Abstract
Pancreatic islet transplantation is a minimally invasive procedure that can restore normoglycemia and insulin independence in Type 1 diabetics without the surgical complications associated with vascularized pancreas transplantation. The advances made in this field over the past decade have dramatically improved patient outcomes, and the procedure is now transitioning from an experimental treatment to a clinical reality. Nonetheless, a number of important issues continue to hamper the success of islet transplantation and must be addressed before there is widespread clinical acceptance. These include the relative inefficiency of the islet isolation process, the progressive loss of islet function over time and the need for multiple donors to achieve insulin independence. Here, we discuss the current status of islet transplantation and examine its future as a treatment for Type 1 diabetes.

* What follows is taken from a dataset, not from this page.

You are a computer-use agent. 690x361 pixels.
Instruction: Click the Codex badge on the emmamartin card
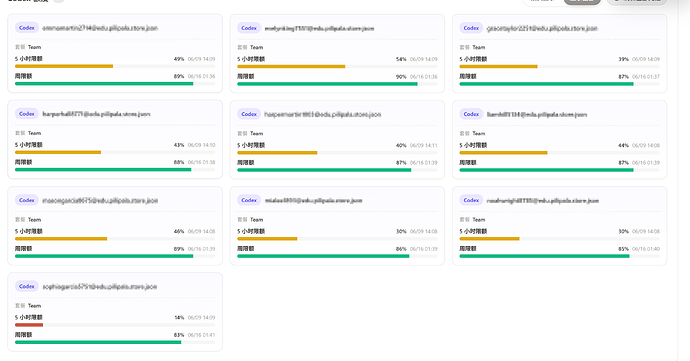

Financial & competing interests disclosure
AM Posselt has been supported by the following NIH Grants: 1R01DK098581-01A1 (NIH), 1U01DK085531-01, 3U01DK088531-01S1, ITN-039ST, U01-DK066013. The authors have no other relevant affiliations or financial involvement with any organization or entity with a financial interest in or financial conflict with the subject matter or materials discussed in the manuscript apart from those disclosed.

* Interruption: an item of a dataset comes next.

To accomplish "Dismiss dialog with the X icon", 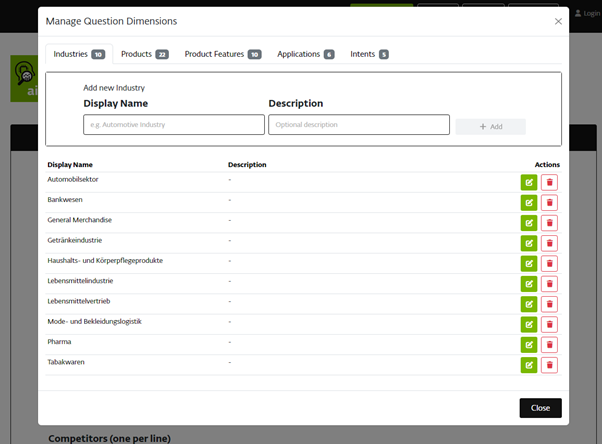I will point(558,21).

No writing assistance was utilized in the production of this manuscript.
Pancreatic islet transplantation is a minimally invasive, alternative to pancreas transplantation that can achieve insulin independence and improved glycemic control without the risks associated with vascularized whole organ transplantation. Though still considered experimental, islet transplantation is likely to become a clinically approved, reimbursable procedure in the near future.
Although islet transplantation is able to achieve short-term insulin independence, current long-term clinical outcomes are somewhat worse than vascularized pancreas transplants as many patients lose islet.
Careful processing and donor selection are crucial to obtaining islet yields required to achieve insulin independence from a single donor.
Increased immunosuppression at the time of initial islet infusion reduces early islet loss and improves graft survival. T-cell depletion, anti-TNF-α therapies and minimization of islet-toxic agents has significantly increased the number of recipients who achieve durable insulin independence.
Most of the benefits of islet transplantation, such as improved glycemic control and elimination of hypoxic episodes, can be achieved without insulin independence.
Research into encapsulation and alternative sites of islet implantation may further improve islet transplant outcomes and applicability by reducing blood-mediated islet destruction, facilitating surveillance of transplanted cells and allowing use of xenogeneic or stem cell-derived islets without the need for immunosuppression.